_Exercise_. In duplicating the lines below, keep every word unchanged and drop the pictures.

_Entries provided_.

== Segment start ==

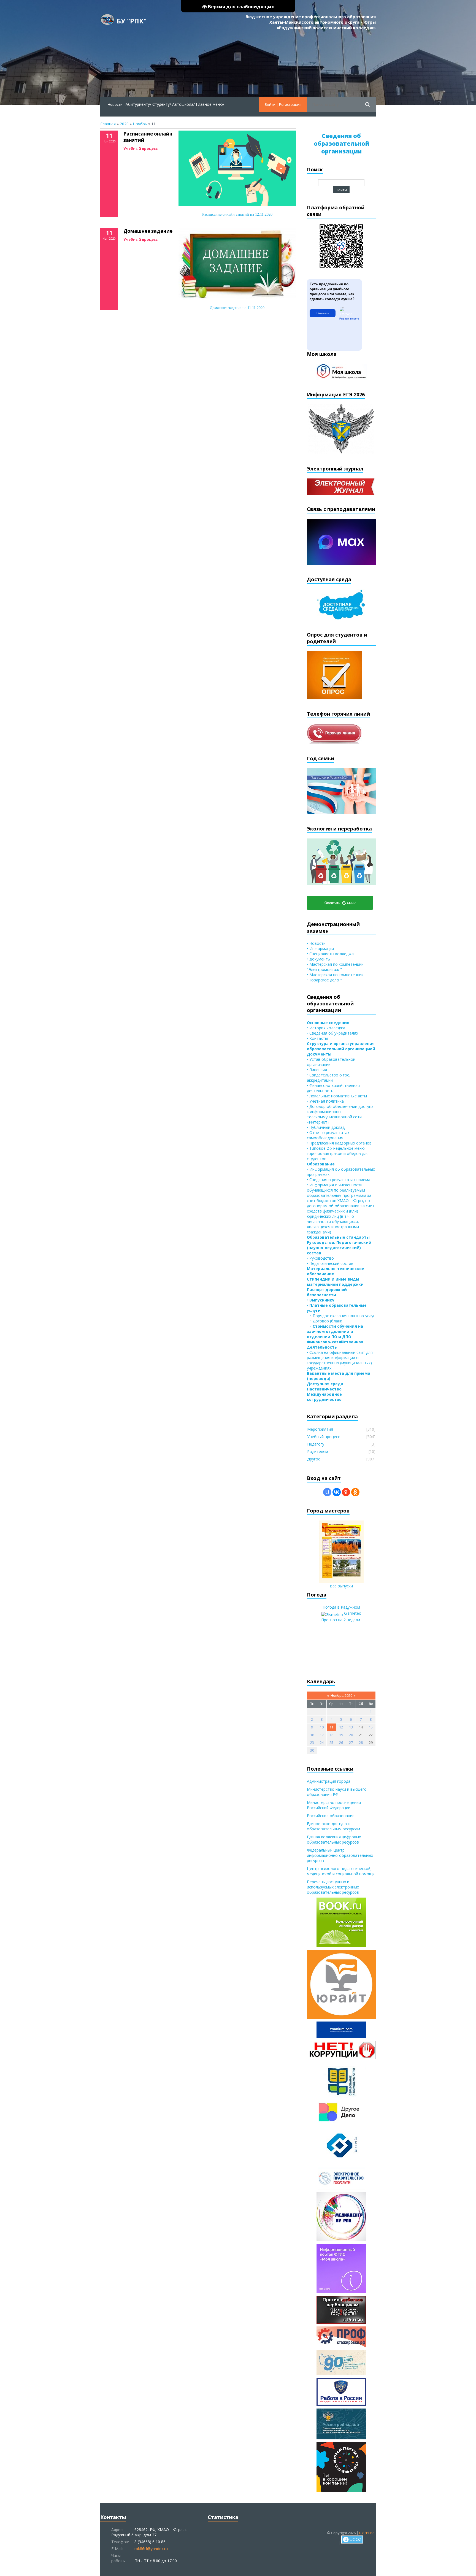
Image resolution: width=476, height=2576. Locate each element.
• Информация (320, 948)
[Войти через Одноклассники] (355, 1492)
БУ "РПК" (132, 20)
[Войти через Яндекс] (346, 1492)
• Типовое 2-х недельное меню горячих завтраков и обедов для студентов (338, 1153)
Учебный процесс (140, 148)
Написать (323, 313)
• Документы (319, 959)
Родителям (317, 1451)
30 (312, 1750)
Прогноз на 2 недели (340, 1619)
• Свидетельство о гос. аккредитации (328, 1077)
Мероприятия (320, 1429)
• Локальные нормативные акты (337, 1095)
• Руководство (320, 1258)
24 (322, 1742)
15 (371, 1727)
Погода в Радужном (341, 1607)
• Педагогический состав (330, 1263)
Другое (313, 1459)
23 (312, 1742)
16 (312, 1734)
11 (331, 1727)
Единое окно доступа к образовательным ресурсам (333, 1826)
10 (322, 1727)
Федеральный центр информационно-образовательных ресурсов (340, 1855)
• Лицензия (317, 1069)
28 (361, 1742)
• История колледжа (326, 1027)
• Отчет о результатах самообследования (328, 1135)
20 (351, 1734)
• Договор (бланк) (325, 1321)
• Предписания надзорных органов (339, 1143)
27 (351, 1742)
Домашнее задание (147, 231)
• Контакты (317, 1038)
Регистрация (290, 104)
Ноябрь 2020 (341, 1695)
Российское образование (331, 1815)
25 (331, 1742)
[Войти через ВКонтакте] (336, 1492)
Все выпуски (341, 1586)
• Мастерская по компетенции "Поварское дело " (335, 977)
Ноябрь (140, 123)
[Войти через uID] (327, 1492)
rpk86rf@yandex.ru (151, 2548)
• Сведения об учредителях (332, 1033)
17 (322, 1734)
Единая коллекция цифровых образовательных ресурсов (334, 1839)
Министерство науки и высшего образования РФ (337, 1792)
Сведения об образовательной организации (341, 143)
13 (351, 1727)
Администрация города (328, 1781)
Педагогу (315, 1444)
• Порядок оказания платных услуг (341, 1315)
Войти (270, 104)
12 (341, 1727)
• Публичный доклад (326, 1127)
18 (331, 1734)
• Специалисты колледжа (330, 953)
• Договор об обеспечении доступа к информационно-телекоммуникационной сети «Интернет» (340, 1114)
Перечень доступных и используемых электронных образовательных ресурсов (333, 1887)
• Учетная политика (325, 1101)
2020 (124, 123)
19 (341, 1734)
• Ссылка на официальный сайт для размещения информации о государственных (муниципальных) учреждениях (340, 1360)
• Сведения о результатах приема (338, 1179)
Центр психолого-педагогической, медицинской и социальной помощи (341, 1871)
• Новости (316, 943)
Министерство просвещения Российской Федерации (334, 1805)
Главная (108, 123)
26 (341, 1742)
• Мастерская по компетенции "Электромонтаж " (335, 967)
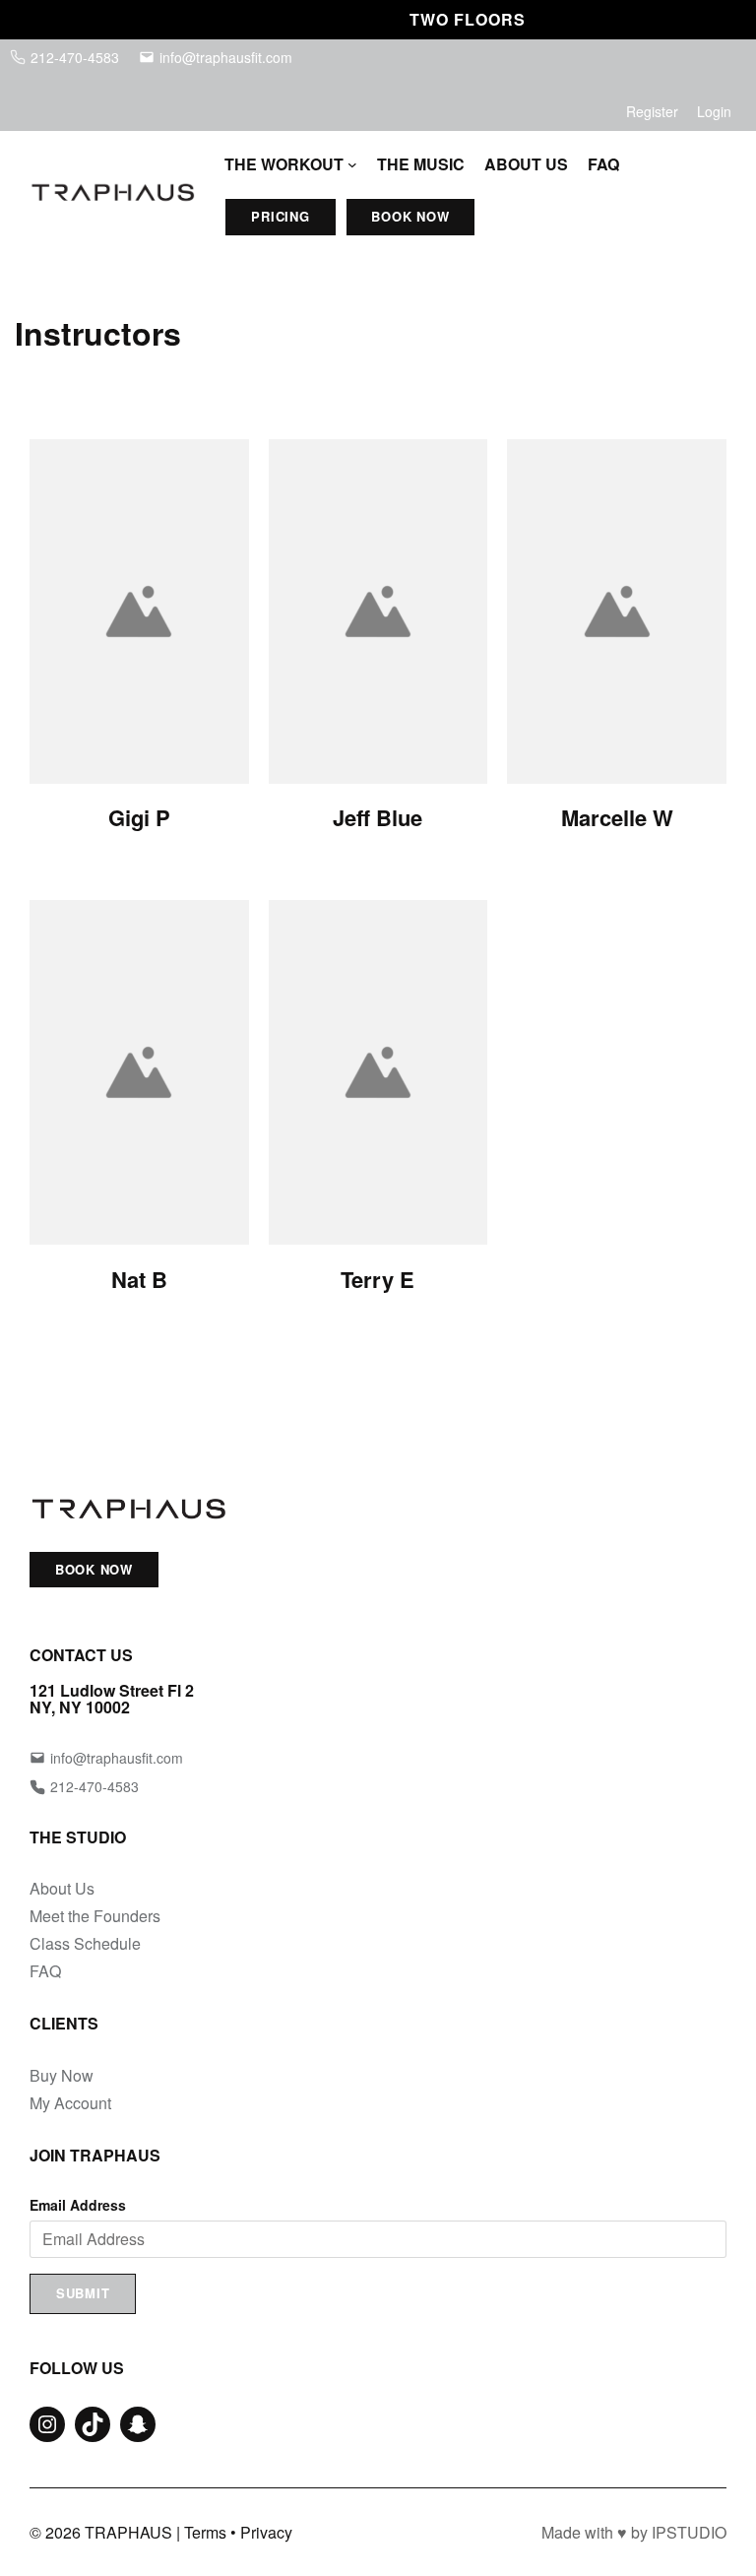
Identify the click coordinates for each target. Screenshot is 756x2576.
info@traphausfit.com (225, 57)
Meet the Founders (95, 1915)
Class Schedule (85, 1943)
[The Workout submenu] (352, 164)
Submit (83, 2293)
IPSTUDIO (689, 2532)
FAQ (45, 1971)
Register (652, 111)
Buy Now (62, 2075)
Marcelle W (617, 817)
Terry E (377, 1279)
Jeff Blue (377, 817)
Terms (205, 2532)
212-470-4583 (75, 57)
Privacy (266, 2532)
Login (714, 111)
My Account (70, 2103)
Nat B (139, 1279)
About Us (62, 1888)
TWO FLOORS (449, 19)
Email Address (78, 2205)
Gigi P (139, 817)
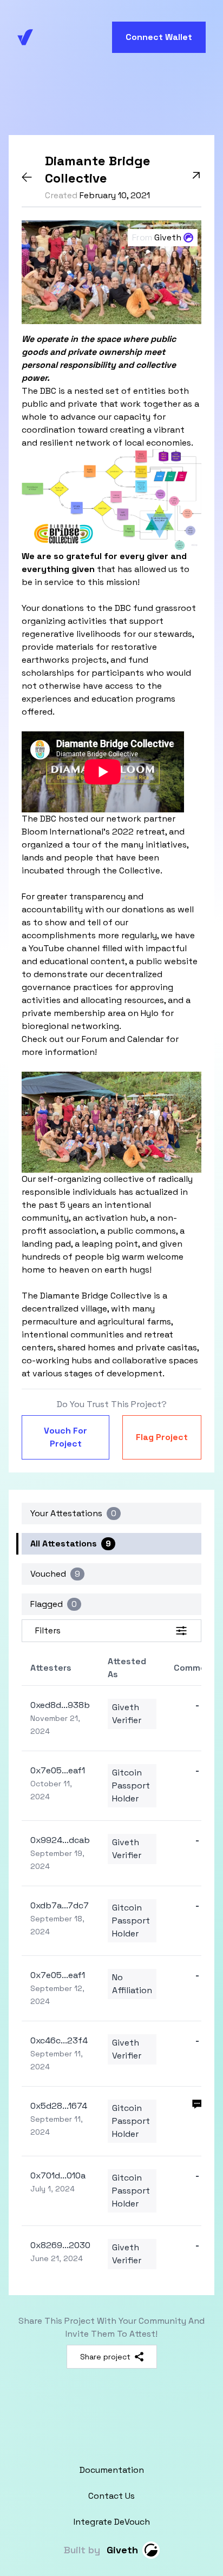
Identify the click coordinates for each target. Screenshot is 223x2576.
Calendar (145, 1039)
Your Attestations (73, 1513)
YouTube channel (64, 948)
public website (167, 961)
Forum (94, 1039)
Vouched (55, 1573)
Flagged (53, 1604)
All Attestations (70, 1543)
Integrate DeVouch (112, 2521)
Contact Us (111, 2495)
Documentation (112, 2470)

== Segment end ==

_Written answer_.
Image resolution: width=476, height=2576. Locate each element.
• Информация (320, 948)
[Войти через Одноклассники] (355, 1492)
БУ "РПК" (132, 20)
[Войти через Яндекс] (346, 1492)
• Типовое 2-х недельное меню горячих завтраков и обедов для студентов (338, 1153)
Учебный процесс (140, 148)
Написать (323, 313)
• Документы (319, 959)
Родителям (317, 1451)
30 (312, 1750)
Прогноз на 2 недели (340, 1619)
• Свидетельство о гос. аккредитации (328, 1077)
Мероприятия (320, 1429)
• Локальные нормативные акты (337, 1095)
• Руководство (320, 1258)
24 (322, 1742)
15 (371, 1727)
Погода в Радужном (341, 1607)
• Педагогический состав (330, 1263)
Другое (313, 1459)
23 (312, 1742)
16 (312, 1734)
11 (331, 1727)
Единое окно доступа к образовательным ресурсам (333, 1826)
10 (322, 1727)
Федеральный центр информационно-образовательных ресурсов (340, 1855)
• Лицензия (317, 1069)
28 (361, 1742)
• История колледжа (326, 1027)
• Отчет о результатах самообследования (328, 1135)
20 (351, 1734)
• Договор (бланк) (325, 1321)
• Предписания надзорных органов (339, 1143)
27 (351, 1742)
Домашнее задание (147, 231)
• Контакты (317, 1038)
Регистрация (290, 104)
Ноябрь 2020 (341, 1695)
Российское образование (331, 1815)
25 (331, 1742)
[Войти через ВКонтакте] (336, 1492)
Все выпуски (341, 1586)
• Мастерская по компетенции "Поварское дело " (335, 977)
Ноябрь (140, 123)
[Войти через uID] (327, 1492)
rpk86rf@yandex.ru (151, 2548)
• Сведения об учредителях (332, 1033)
17 (322, 1734)
Единая коллекция цифровых образовательных ресурсов (334, 1839)
Министерство науки и высшего образования РФ (337, 1792)
Сведения об образовательной организации (341, 143)
13 (351, 1727)
Администрация города (328, 1781)
Педагогу (315, 1444)
• Порядок оказания платных услуг (341, 1315)
Войти (270, 104)
12 (341, 1727)
• Публичный доклад (326, 1127)
18 (331, 1734)
• Специалисты колледжа (330, 953)
• Договор об обеспечении доступа к информационно-телекоммуникационной сети «Интернет» (340, 1114)
Перечень доступных и используемых электронных образовательных ресурсов (333, 1887)
• Учетная политика (325, 1101)
2020 (124, 123)
19 (341, 1734)
• Ссылка на официальный сайт для размещения информации о государственных (муниципальных) учреждениях (340, 1360)
• Сведения о результатах приема (338, 1179)
Центр психолого-педагогической, медицинской и социальной помощи (341, 1871)
• Новости (316, 943)
Министерство просвещения Российской Федерации (334, 1805)
Главная (108, 123)
26 (341, 1742)
• Мастерская по компетенции "Электромонтаж " (335, 967)
Identify the click coordinates for each target. Screenshot is 756x2576.
info@traphausfit.com (225, 57)
Meet the Founders (95, 1915)
Class Schedule (85, 1943)
[The Workout submenu] (352, 164)
Submit (83, 2293)
IPSTUDIO (689, 2532)
FAQ (45, 1971)
Register (652, 111)
Buy Now (62, 2075)
Marcelle W (617, 817)
Terry E (377, 1279)
Jeff Blue (377, 817)
Terms (205, 2532)
212-470-4583 (75, 57)
Privacy (266, 2532)
Login (714, 111)
My Account (70, 2103)
Nat B (139, 1279)
About Us (62, 1888)
TWO FLOORS (449, 19)
Email Address (78, 2205)
Gigi P (139, 817)
Identify the click coordinates for each target. Screenshot is 223x2576.
Calendar (145, 1039)
Your Attestations (73, 1513)
YouTube channel (64, 948)
public website (167, 961)
Forum (94, 1039)
Vouched (55, 1573)
Flagged (53, 1604)
All Attestations (70, 1543)
Integrate DeVouch (112, 2521)
Contact Us (111, 2495)
Documentation (112, 2470)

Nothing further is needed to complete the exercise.